:: RECORDS PROVIDED ::

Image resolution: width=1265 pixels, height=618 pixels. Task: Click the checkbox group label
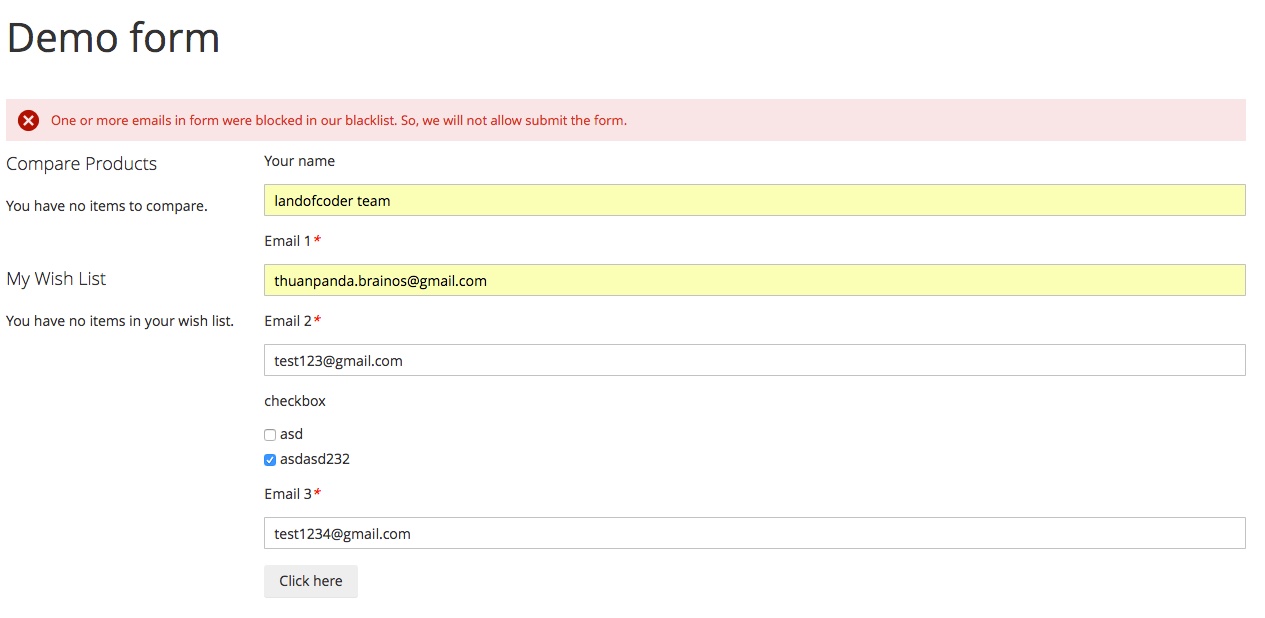click(295, 401)
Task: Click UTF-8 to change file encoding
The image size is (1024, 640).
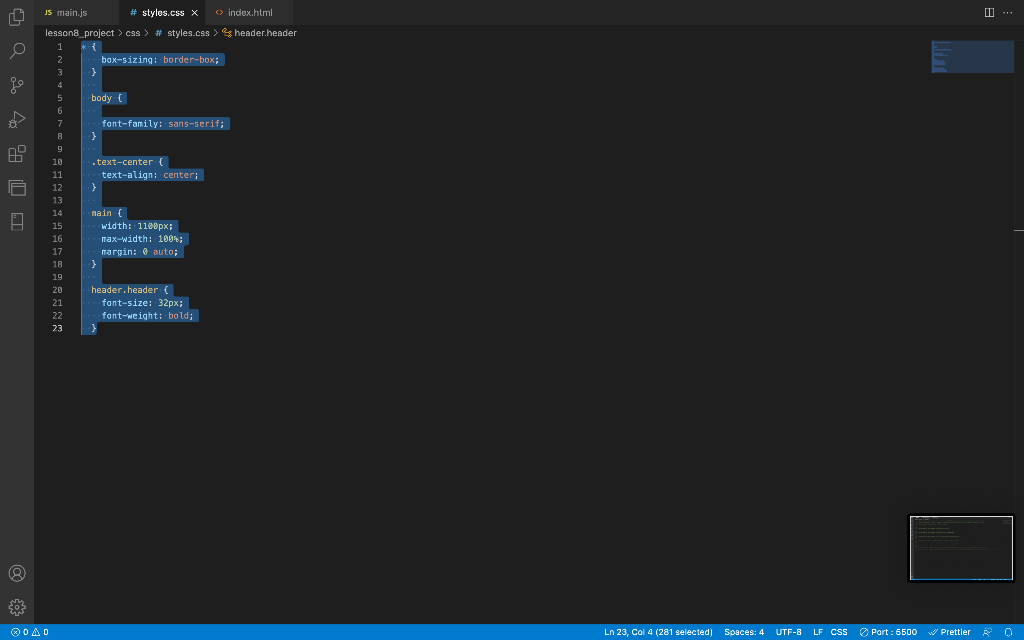Action: tap(788, 632)
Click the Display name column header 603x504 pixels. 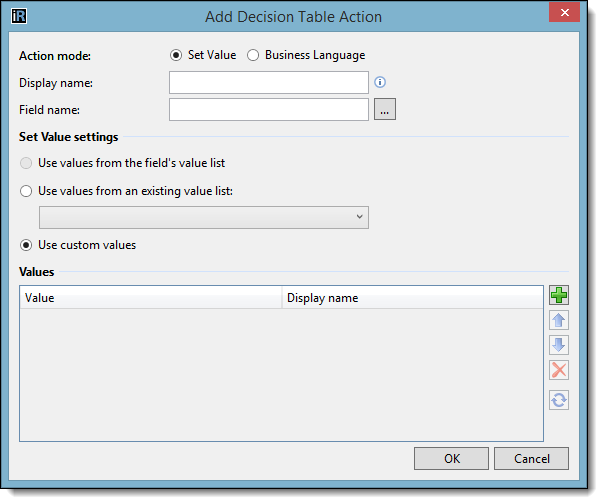[x=412, y=298]
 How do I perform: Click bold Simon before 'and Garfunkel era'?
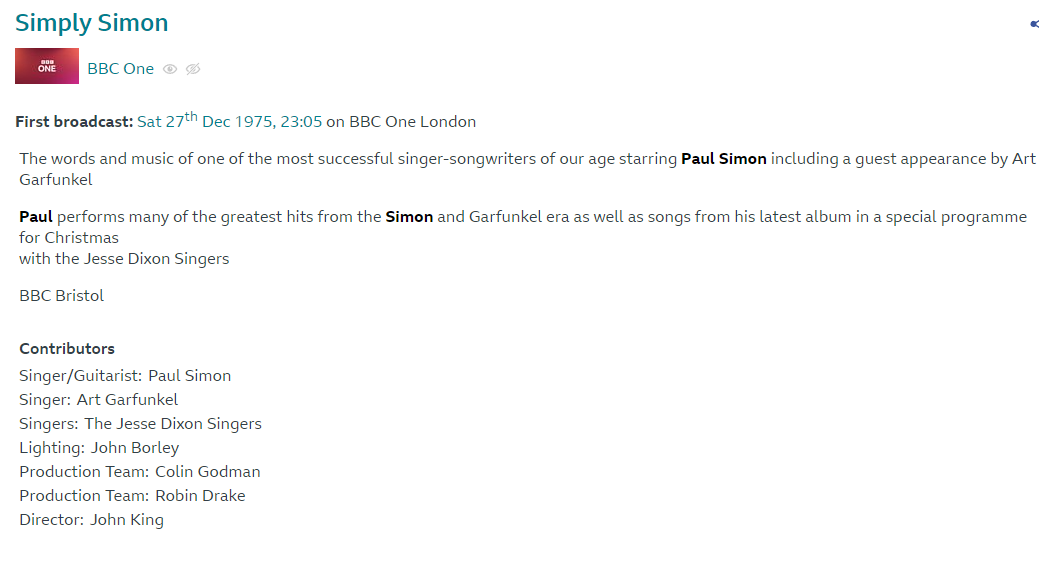tap(409, 217)
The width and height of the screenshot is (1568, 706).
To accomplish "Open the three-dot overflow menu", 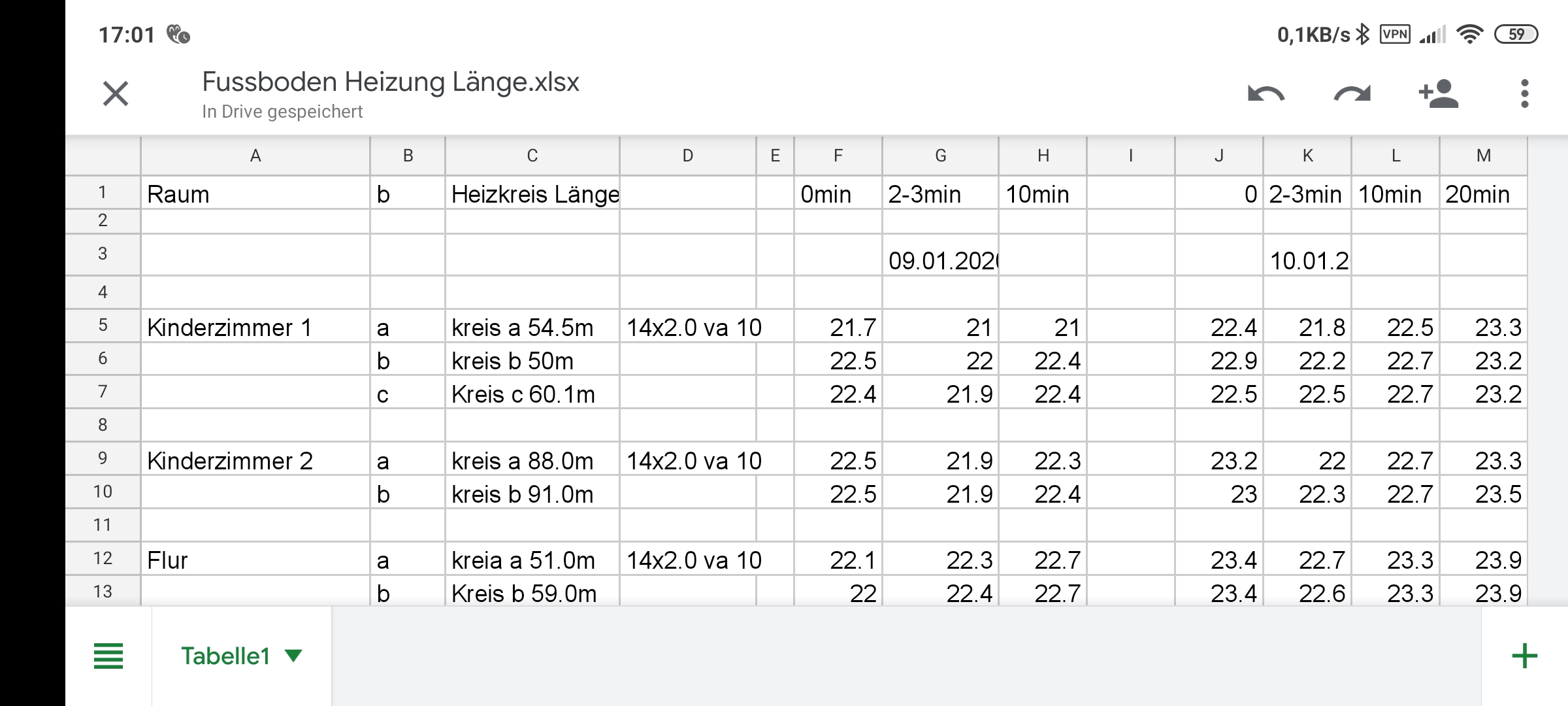I will pos(1524,93).
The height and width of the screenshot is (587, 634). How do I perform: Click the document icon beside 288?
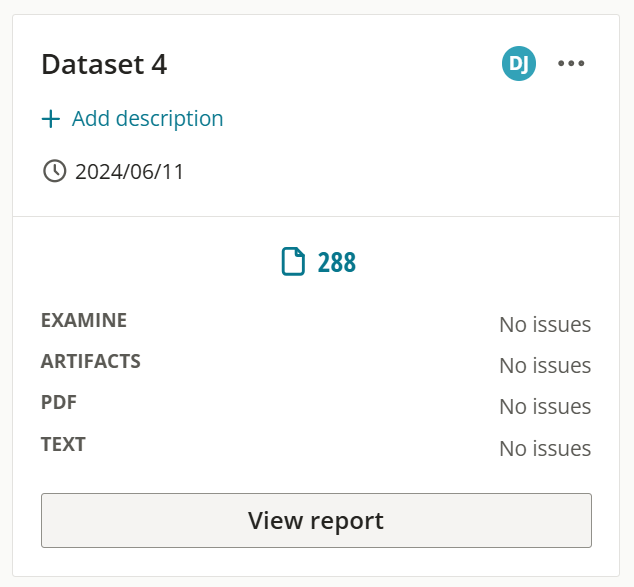pos(293,262)
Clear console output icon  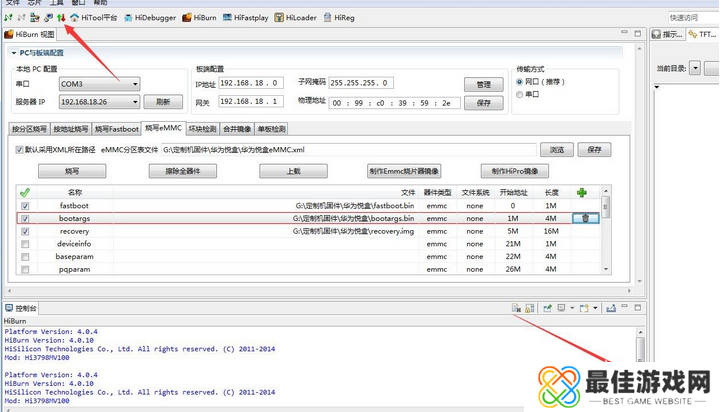pos(516,308)
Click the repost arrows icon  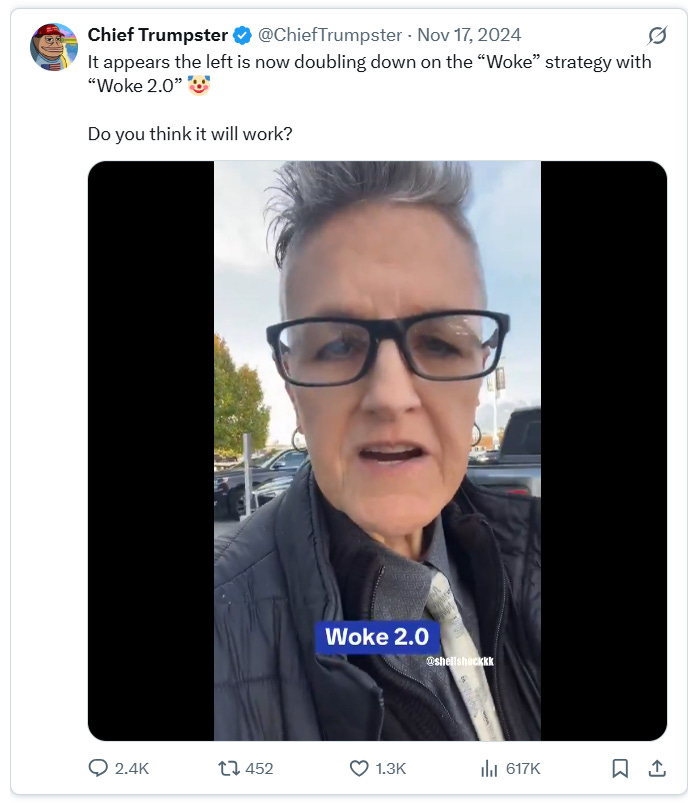point(228,768)

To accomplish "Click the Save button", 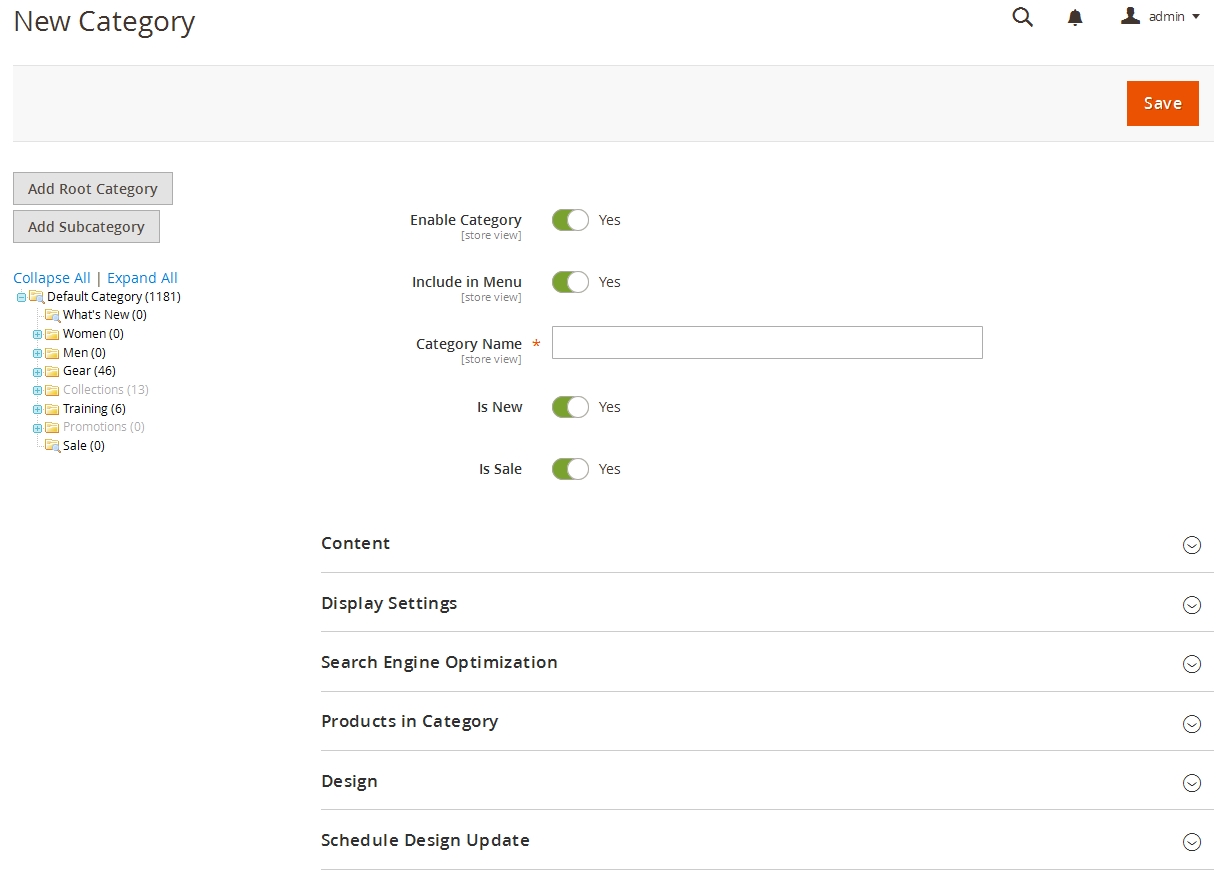I will (1162, 103).
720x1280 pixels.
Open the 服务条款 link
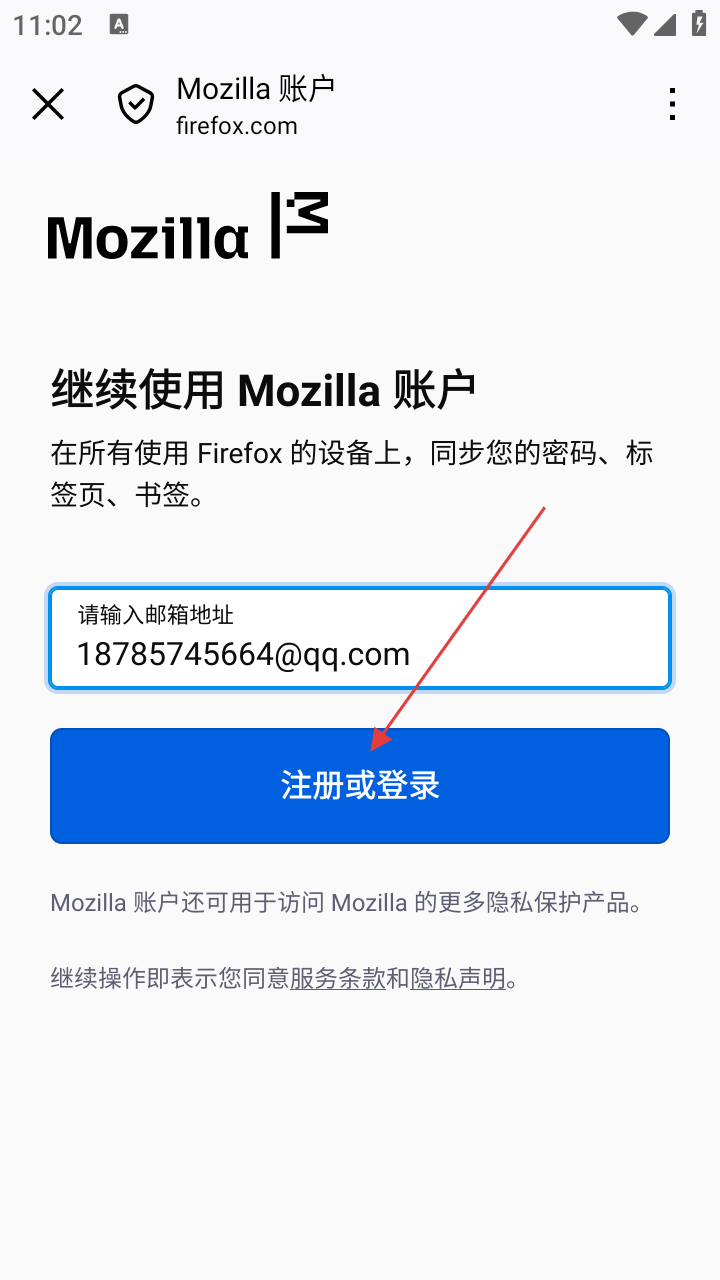[x=338, y=978]

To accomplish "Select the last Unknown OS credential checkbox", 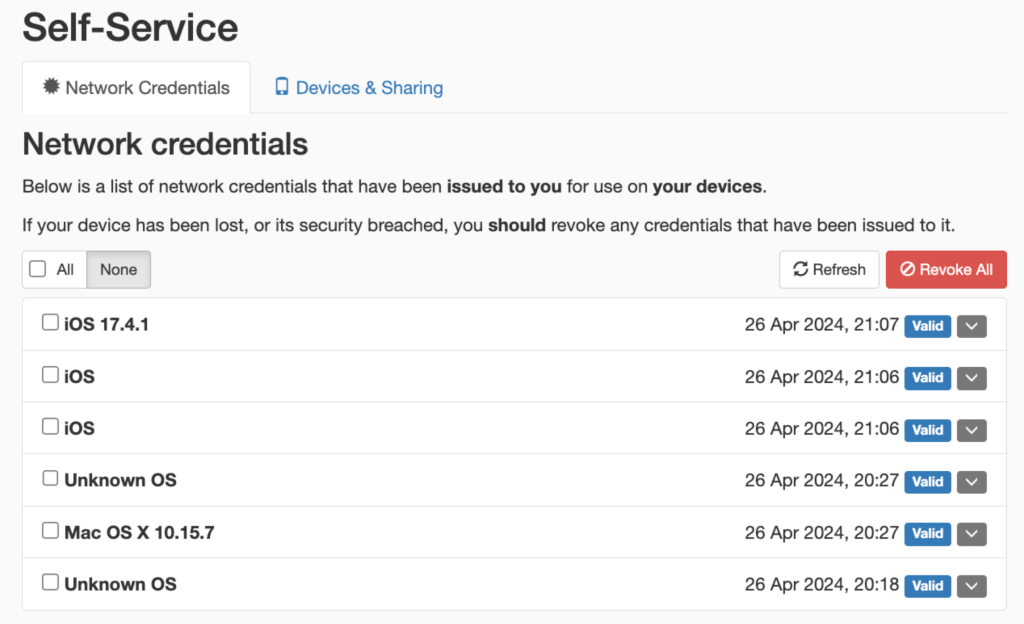I will 50,583.
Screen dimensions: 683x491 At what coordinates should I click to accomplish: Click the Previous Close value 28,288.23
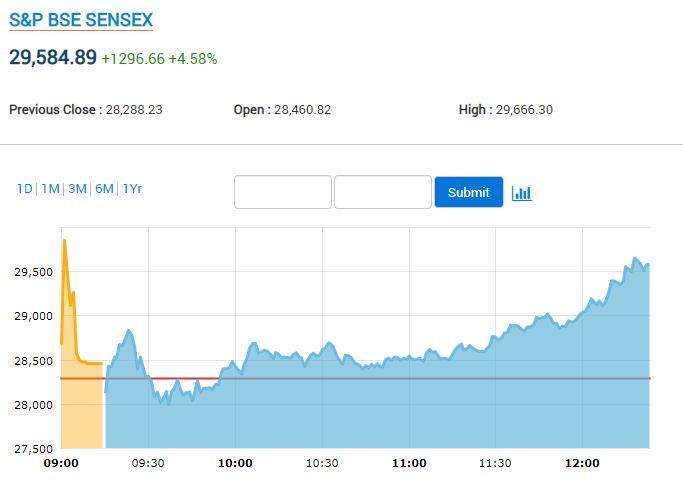tap(134, 110)
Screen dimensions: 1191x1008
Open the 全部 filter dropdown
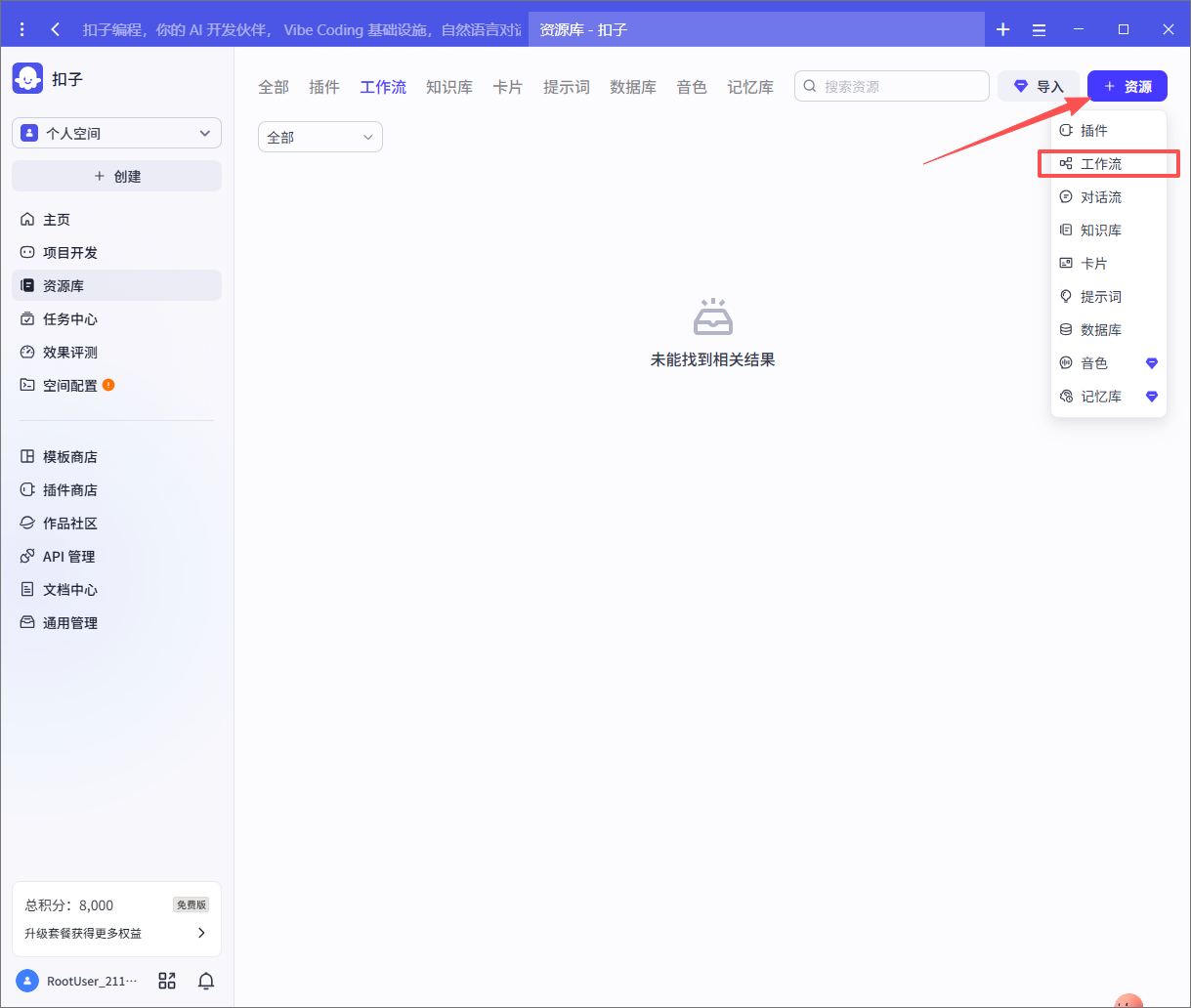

:::

REQUIRED ACTION —
Return only the lines from the one that contains "Screen dimensions: 683x491" through the closing line of the data, inclusive, reproduced exactly and with every picture left out.

ANSWER TO THE PROBLEM —
Screen dimensions: 683x491 At what coordinates should I click to accomplish: Click the Previous Close value 28,288.23
tap(134, 110)
Screen dimensions: 1191x1008
Open the 全部 filter dropdown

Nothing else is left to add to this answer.